Advertisement

Shultz Trip May Help Reagan on Defense Issues : Leverage Seen With Congress on Budget, With Hard-Liners on Arms Accords

Share
Times Staff Writer

President Reagan has gained some leverage on Capitol Hill on the defense budget and other arms issues as a result of the progress Secretary of State George P. Shultz appears to have made toward an arms control agreement with the Soviet Union, in the view of Administration officials and others in Washington.

In addition, hard-liners at the Pentagon who in the past have proven adept at trying to counter potential arms agreements that they thought would leave U.S. forces at a disadvantage are probably not going “to be doing any guerrilla warfare this time,” one Pentagon official said.

A White House official, speaking on condition of anonymity, said two elements raised in the discussions between Shultz and Soviet leader Mikhail S. Gorbachev and Foreign Minister Eduard A. Shevardnadze are likely to sit well with both Congress and the Pentagon:

Advertisement

--The Soviets appeared willing to place on the negotiating table in Geneva a proposal to carry out stringent verification of adherence to any agreement reducing the U.S. and Soviet arsenals of medium-range weapons.

--The Soviets, who have been “sort of back and forth and all around” on the subject of shorter-range nuclear missiles, appeared to be speaking in more pronounced detail on the subject.

In addition, the Soviets’ willingness to speak of specific timetables for phasing out the medium-range nuclear weapons in Europe was also seen as encouraging.

‘That’s Progress’

Thus, an official said, “we know where they are, and we’ve defined their position. If that’s the case, that’s progress, because we have a concrete reference point to work on.”

On the basis of Shultz’s preliminary cables to Reagan, the President said in a written statement Wednesday that the exchanges in Moscow “hold promise for an agreement on intermediate nuclear forces at some point in the not-too-distant future.”

The trip could pay off more immediately for the Administration by relaxing, at least temporarily, tensions with Congress, where the President’s defense budget has been whittled down in committee and faces renewed attack on the House floor when Congress reconvenes after Easter. The House Armed Services Committee set a Pentagon spending ceiling of $305.7 billion, a reduction of approximately $6 billion from the President’s request for fiscal 1988.

Advertisement

In addition, said a senior White House official, there was concern within the Administration that Democrats would attach a set of arms control amendments to a $3-billion supplemental spending measure. The amendments would put pressure on the Administration to adhere to terms of the abandoned second Strategic Arms Limitation Treaty and to a narrow interpretation of the Anti-Ballistic Missile Treaty with regard to space defense research and tests.

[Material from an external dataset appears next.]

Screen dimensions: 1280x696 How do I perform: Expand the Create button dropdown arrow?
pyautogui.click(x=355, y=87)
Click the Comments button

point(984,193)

“It may give us a little breathing room there,” the official said. “When you have some movement, there’s a tendency of some in Congress to give the President some breathing room.”

A congressional source agreed, saying:

“It’s (Shultz’s trip) going to have a very positive effect on the President’s ability to move legislation, particularly defense issues. It undermines those in Congress who want to saddle him with all sorts of arms control measures. It is certainly going to help his national security agenda on the (Capitol) Hill.”

On the other side of the coin, arms control efforts of the State Department often have been subject to harsh attacks at the Pentagon. On Thursday, however, a well-placed Pentagon official said, “there are some people in this building who think it would be a plus for us.”

But he said officials had not had an opportunity to study the “fine print” regarding timing of an agreement and the phasing out of the 108 single-warhead Pershing 2 missiles that the United States has deployed in Europe to counter the Soviets’ triple-warhead SS-20 missiles. These weapons have ranges of 1,000 to 3,000 miles.

Offer ‘Has Some Merit’

While the United States has advocated eliminating this entire class of weapons, the Soviet Union has proposed cutting the two sides back to 100 warheads each, these to be kept within the continental boundaries of the United States and in Soviet Asia.

Advertisement

“There seems to be a feeling the Soviets are offering something that has some merit,” the Pentagon official said.

Among those officials who have argued for the toughest approach to the Soviet Union is Assistant Secretary of Defense Richard N. Perle. Perle, who is about to leave the government, accompanied Shultz to Moscow as the Pentagon’s representative.